We observed a positive HDL cholesterol trend, but it was very modest compared with changes seen in TC levels. In particular, it seems that younger generations of women have more favourable HDL levels throughout later middle age, reflected by higher and steeper trajectories compared with earlier birth cohorts.

Strengths

The key strength of our analysis was that we could study the effect of secular trends and ageing on several cardiovascular risk factors simultaneously in a relatively large population-scale sample with up to five repeated measurements over a 25-year period. Contrary to the common approach of reporting average values and standard deviations, we applied quantile regression which is well suited to highlight changes in distribution characteristics.

Limitations

Loss to follow-up is a critical question when analysing data from a longitudinal study with a long follow-up period. There is no test to determine whether data are missing at random (MAR) or missing not at random (MNAR); thus both cases should be considered. If the MAR assumption holds, likelihood-based methods give valid estimates. If the missingness pattern is MNAR, sensitivity analyses should be applied.39 In this study, such analyses replicated the main findings, suggesting that our results were robust (data not shown). Standardization of laboratory and other measurements is a recognized problem. The changes in blood pressure measurement device is an unlikely cause of the secular trend we showed, as AOD produces slightly higher values than MRZ.40 Although all labs participated in the National External Quality Assurance Scheme for TC and HDL, we cannot entirely exclude standardization issues. The 57–61 age group was arbitrarily chosen, so our conclusions about risk factor distribution characteristics are not general for adulthood. Sex differences could be biased by the uneven distribution of men and women across employment grades. Previous studies showed lower mortality rates41 and systolic blood pressure trajectories,33 but similar BMI trajectories33 in our occupational cohort compared with population-based cohorts. Although it is likely that other risk factor levels may also be slightly more favourable in the Whitehall II cohort, this does not imply that secular trends are also more favourable.

Conclusion

We showed in an occupational cohort of British civil servants that the past three decades brought strong and heterogeneous secular trends in obesity, blood pressure and lipid levels. Decreasing CVD mortality rates in the UK suggest that negative trends in obesity are counterbalanced by favourable changes in blood pressure and cholesterol levels. The disparity of the trends indicates that the relative importance of these risk factors is likely to change over time.

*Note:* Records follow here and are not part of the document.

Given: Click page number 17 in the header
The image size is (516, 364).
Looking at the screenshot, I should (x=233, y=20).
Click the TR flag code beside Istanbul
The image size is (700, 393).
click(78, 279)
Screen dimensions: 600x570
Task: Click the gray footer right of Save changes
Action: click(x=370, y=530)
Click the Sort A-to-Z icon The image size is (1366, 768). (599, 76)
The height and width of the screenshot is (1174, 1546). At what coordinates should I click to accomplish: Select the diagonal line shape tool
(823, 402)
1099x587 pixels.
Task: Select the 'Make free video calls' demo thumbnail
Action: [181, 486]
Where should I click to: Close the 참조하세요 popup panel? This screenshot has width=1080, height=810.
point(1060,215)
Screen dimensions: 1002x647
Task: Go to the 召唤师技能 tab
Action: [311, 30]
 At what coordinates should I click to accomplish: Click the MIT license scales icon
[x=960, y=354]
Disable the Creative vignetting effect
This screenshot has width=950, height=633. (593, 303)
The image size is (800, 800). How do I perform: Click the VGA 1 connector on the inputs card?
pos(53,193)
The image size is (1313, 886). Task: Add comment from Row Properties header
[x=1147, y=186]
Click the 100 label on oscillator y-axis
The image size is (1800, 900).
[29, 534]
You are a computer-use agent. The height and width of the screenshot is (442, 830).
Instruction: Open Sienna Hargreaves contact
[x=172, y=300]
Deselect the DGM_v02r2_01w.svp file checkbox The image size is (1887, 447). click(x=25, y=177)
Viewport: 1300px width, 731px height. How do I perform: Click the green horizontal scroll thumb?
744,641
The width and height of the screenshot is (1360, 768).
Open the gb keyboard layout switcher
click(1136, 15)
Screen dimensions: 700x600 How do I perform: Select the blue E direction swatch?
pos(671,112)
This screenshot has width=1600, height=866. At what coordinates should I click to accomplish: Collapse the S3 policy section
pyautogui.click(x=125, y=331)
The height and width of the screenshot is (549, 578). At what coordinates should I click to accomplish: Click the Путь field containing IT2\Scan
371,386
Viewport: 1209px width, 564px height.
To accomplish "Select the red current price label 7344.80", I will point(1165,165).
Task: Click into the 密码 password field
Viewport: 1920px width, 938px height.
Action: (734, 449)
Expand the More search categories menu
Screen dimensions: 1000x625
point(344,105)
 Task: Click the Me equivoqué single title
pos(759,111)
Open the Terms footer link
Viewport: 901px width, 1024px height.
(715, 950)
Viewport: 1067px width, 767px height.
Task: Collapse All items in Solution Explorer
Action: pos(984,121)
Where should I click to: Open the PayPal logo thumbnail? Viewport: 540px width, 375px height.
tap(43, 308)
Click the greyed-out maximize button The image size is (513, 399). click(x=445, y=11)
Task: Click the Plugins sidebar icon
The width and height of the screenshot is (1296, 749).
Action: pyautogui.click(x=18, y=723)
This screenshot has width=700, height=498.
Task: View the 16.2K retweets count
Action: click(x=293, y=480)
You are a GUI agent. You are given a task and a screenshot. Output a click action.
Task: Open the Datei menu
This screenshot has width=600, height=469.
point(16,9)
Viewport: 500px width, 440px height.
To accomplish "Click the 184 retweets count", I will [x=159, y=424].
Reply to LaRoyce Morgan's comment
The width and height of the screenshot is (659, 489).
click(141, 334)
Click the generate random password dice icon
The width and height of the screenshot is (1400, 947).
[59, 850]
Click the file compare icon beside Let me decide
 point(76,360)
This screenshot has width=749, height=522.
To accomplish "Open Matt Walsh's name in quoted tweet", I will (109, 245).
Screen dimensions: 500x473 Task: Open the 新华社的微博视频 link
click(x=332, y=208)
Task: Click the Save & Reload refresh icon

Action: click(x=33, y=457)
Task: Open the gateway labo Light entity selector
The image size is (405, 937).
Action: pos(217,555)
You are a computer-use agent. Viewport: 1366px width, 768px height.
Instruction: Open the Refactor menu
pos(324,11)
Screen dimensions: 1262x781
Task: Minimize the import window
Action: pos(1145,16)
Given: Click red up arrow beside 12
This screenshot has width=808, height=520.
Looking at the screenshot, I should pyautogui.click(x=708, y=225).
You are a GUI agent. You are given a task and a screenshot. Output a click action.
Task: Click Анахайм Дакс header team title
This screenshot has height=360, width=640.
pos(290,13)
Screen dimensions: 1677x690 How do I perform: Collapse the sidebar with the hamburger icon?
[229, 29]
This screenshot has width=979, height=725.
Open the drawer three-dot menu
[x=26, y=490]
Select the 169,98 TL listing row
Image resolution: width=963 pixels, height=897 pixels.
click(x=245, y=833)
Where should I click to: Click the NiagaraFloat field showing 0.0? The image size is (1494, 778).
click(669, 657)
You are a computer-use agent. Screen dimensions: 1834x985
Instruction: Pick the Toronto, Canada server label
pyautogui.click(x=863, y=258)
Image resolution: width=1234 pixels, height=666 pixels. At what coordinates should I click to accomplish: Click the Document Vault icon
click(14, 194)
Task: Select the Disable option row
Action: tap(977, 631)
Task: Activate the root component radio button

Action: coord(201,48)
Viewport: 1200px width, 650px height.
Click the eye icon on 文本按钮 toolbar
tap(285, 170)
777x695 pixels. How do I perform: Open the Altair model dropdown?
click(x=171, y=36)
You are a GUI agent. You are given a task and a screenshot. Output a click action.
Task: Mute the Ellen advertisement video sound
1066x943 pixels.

This observation has potential implications for the way we assess global CVD risk based on risk scores, highlighting the need to reassess the calibration of component weights on a regular basis. Our findings also suggest that more detailed models of risk factor progression may be needed to help track the development not only of average levels but also changing risk factor distributions in the population. Not accounting for secular trends may cause biased estimates in longitudinal analyses of age-related risk factor trajectories.

Supplementary Data

Supplementary material is available at IJE online.

Funding

The Whitehall II study is supported by grants from the Medical Research Council (K013351), British Heart Foundation (RG/13/2/30098), National Heart Lung and Blood Institute (RO1 HL036310) and National Institute of Aging (RO1AG13196 and RO1AG034454). The authors thank the staff and participants of the Whitehall II study for their important contributions. A.H. is supported by the TÁMOP 4.2.2.A-11/1/KONV-2012-0052 Program. A.G.T. is supported by the TÁMOP 4.2.4.A/1-11-1-2012-0001 National Excellence Program – research fellowship co-financed by the European Union and the European Social Fund.

Conflicts of interest: Steno Diabetes Center A/S receives part of its core funding from unrestricted grants from the Novo Foundation and Novo Nordisk A/S. D.V. is employed by Steno Diabetes Center A/S, a research hospital working in the Danish National Health Service and owned by Novo Nordisk A/S. D.V. and D.R.W. own shares in Novo Nordisk A/S.